Quantitative transcriptomic and proteomic analysis reveals corosolic acid inhibiting bladder cancer via suppressing cell cycle and inducing mitophagy in vitro and in vivo.

Corosolic acid (CA) is a plant-derived terpenoid compound with many health benefits. However, the anti-tumor effects of CA in bladder cancer remain unexplored. Here, we found that CA inhibited bladder tumor both in vitro and in vivo, and had no significant toxicity in mice. With the aid of transcriptomics and proteomics, we elucidated the regulatory network mechanism of CA inhibiting bladder cancer. Through cell viability detection, cell fluorescence staining and flow cytometry, we discovered that CA inhibited bladder cancer mainly through blocking cell cycle.
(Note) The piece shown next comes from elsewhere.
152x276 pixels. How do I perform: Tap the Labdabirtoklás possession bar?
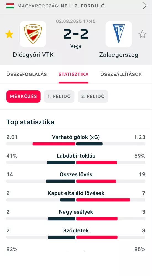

Interestingly, CA played anticancer roles by distinct mechanisms at different concentrations: low concentrations (<7.0 μg/mL) of CA mainly inhibited DNA synthesis by downregulating TOP2A and LIG1, and diminished mitosis by downregulating CCNA2, CCNB1, CDC20, and RRM2; high concentrations (≥7.0 μg/mL) of CA induced cell death through triggering mitophagy via upregulating NBR1, TAXBP1, SQSTM1/P62, and UBB. CA, as a natural molecule of homology of medicine and food, is of great significance for the prevention and treatment of cancer patients following clarifying its anti-cancer mechanism. This study provides a comprehensive understanding of the pharmacological mechanism of CA inhibition in bladder cancer, which is helpful for the development of new anti-tumor drugs based on CA.